## What to produce
Transcribe only part of the material below: the lines from the one containing "Click OK to confirm security settings" through the one containing "Viewport: 729px width, 497px height.", inclusive, exactly as written.
*** Data to use ***
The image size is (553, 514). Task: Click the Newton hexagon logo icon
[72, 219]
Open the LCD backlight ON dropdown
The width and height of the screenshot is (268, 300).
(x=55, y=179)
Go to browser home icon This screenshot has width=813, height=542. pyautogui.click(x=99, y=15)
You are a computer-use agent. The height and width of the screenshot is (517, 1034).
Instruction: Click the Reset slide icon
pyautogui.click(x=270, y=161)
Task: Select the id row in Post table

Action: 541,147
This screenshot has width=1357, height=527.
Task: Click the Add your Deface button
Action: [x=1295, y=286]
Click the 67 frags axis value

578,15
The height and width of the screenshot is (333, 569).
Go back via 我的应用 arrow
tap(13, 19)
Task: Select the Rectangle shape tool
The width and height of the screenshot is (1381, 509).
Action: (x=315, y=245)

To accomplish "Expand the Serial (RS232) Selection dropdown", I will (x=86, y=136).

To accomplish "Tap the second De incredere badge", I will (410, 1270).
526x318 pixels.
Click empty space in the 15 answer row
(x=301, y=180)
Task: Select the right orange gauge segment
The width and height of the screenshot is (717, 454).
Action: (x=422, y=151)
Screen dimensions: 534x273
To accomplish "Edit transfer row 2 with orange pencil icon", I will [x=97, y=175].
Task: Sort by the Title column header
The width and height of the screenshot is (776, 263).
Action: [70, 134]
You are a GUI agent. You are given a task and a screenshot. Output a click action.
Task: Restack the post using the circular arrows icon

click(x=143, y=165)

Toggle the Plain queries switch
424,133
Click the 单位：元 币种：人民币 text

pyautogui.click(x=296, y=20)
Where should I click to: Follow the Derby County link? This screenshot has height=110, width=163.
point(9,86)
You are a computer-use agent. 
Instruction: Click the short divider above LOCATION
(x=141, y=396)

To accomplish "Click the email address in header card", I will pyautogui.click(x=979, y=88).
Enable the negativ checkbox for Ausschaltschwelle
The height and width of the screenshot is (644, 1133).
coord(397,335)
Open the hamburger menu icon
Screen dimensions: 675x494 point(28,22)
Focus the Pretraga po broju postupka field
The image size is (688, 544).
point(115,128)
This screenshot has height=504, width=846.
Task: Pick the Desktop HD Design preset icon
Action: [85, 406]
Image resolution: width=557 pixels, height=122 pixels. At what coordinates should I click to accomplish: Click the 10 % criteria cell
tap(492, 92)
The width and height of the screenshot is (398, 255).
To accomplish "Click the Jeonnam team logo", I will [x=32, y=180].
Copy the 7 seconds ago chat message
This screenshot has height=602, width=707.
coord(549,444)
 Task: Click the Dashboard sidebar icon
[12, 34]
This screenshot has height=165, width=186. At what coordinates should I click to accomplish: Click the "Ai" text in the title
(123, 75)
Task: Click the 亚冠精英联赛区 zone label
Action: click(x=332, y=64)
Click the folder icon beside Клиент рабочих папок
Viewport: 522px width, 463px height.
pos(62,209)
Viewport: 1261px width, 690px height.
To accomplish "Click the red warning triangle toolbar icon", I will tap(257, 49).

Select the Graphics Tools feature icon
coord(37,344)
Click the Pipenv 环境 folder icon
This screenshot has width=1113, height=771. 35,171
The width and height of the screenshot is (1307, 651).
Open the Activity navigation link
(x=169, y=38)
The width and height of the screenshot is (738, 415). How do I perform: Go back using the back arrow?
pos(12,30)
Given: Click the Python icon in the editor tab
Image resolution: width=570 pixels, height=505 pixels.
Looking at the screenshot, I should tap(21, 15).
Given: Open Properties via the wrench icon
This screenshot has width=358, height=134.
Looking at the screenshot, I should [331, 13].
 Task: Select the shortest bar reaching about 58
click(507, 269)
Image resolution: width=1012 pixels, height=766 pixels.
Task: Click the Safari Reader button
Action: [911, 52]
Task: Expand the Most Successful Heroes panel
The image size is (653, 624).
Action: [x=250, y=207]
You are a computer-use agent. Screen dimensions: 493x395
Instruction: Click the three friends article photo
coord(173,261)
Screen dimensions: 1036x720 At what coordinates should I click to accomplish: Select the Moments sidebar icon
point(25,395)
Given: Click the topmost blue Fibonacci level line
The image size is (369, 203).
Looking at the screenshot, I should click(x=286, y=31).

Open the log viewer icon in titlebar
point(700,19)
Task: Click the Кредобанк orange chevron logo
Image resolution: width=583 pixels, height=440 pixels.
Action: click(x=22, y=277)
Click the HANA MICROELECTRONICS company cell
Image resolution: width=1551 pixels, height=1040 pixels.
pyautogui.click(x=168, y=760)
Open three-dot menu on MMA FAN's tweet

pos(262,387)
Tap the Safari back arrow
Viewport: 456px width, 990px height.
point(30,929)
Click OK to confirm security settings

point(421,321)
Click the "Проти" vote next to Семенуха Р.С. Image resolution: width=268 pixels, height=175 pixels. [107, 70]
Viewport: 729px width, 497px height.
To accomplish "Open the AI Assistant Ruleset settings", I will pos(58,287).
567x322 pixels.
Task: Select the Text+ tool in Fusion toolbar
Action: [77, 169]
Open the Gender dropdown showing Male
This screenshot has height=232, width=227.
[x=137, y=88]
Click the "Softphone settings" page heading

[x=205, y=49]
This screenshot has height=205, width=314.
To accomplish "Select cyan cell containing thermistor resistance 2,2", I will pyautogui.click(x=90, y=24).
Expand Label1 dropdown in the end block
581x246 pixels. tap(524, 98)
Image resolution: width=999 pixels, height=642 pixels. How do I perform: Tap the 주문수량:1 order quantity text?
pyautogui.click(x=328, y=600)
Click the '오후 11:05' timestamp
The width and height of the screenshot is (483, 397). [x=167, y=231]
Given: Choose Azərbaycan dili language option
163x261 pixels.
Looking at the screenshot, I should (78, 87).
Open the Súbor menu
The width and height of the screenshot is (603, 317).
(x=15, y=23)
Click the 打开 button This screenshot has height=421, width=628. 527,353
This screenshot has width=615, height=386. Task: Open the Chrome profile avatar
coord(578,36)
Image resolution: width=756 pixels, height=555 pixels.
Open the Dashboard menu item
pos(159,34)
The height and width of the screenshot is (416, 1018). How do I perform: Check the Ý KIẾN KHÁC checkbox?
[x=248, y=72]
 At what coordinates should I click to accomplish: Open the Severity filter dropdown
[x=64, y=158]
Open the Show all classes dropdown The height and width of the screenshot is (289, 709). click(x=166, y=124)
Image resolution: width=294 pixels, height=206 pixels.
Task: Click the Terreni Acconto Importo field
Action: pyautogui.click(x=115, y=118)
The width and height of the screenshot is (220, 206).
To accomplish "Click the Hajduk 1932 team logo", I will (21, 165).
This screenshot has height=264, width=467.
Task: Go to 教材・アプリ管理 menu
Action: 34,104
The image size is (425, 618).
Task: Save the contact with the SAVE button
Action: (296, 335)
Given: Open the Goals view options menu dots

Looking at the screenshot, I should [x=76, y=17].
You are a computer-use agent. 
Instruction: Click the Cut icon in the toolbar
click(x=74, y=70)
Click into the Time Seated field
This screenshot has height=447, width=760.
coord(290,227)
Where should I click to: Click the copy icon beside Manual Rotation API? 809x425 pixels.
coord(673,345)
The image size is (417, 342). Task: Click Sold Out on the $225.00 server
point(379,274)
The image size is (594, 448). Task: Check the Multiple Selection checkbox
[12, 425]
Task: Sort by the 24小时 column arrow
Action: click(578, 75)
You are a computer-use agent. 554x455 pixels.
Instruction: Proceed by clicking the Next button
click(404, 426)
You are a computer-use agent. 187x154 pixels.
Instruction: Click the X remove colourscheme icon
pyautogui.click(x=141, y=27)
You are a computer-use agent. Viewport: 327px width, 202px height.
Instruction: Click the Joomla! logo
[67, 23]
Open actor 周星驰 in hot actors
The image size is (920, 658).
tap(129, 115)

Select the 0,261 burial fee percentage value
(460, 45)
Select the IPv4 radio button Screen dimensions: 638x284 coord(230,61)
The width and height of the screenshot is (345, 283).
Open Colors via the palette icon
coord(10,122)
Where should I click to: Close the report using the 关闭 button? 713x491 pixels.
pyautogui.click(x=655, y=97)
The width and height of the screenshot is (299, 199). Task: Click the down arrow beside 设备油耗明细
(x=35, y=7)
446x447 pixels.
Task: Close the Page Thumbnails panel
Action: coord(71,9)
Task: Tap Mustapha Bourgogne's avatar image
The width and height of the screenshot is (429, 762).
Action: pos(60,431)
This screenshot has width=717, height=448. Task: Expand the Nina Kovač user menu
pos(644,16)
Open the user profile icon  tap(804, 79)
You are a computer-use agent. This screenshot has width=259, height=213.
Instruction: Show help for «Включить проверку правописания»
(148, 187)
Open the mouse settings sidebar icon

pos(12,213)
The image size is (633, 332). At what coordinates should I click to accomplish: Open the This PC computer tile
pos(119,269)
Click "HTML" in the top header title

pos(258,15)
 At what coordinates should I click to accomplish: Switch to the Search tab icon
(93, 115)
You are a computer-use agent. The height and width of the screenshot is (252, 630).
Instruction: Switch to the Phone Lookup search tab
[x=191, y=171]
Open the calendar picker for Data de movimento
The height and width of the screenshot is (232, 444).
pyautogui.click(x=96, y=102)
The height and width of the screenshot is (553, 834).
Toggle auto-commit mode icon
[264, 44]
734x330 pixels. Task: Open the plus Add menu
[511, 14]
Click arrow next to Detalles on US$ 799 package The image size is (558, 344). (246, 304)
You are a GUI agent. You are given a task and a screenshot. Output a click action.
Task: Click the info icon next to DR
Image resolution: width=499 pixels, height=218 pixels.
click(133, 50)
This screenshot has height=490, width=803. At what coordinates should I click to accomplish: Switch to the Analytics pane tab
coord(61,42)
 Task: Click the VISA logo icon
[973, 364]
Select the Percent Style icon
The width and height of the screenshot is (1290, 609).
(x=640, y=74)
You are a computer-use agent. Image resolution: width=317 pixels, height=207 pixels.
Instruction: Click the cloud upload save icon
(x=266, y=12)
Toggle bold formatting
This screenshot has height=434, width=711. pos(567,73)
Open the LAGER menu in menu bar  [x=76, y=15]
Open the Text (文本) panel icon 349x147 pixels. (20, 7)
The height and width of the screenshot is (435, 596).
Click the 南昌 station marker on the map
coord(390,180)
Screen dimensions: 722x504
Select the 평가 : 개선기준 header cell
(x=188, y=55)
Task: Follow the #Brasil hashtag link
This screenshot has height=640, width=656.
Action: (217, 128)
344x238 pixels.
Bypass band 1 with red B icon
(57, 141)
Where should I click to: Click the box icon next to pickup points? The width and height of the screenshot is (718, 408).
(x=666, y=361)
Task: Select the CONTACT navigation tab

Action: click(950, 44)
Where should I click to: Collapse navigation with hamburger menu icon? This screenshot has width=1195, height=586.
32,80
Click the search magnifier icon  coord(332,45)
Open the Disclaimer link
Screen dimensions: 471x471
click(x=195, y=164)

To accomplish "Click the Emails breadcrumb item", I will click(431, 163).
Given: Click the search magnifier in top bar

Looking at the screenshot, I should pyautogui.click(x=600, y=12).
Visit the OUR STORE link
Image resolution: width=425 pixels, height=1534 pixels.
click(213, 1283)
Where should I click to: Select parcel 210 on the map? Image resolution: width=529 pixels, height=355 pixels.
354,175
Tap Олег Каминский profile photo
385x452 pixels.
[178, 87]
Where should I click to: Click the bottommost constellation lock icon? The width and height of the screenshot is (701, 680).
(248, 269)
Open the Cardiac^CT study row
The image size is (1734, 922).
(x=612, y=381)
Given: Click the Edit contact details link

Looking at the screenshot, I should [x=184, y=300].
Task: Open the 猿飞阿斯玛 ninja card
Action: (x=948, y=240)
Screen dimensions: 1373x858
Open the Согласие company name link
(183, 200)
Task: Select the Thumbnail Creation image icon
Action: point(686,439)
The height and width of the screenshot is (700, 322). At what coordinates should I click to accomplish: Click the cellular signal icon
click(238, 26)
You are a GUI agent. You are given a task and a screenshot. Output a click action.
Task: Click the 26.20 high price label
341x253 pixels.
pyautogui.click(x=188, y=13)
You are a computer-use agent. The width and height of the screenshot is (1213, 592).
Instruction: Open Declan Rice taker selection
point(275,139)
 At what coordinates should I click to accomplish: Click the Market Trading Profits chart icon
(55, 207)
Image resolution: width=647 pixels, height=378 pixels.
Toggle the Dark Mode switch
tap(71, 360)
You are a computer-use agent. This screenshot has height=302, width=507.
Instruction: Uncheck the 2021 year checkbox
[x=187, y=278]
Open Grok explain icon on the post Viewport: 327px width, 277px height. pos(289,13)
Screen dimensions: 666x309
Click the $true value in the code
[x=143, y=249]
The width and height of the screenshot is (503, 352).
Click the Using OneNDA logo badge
*** End of Data to use ***
## Exercise response
Click OK to confirm security settings

point(421,321)
Click the "Проти" vote next to Семенуха Р.С. Image resolution: width=268 pixels, height=175 pixels. [107, 70]
Viewport: 729px width, 497px height.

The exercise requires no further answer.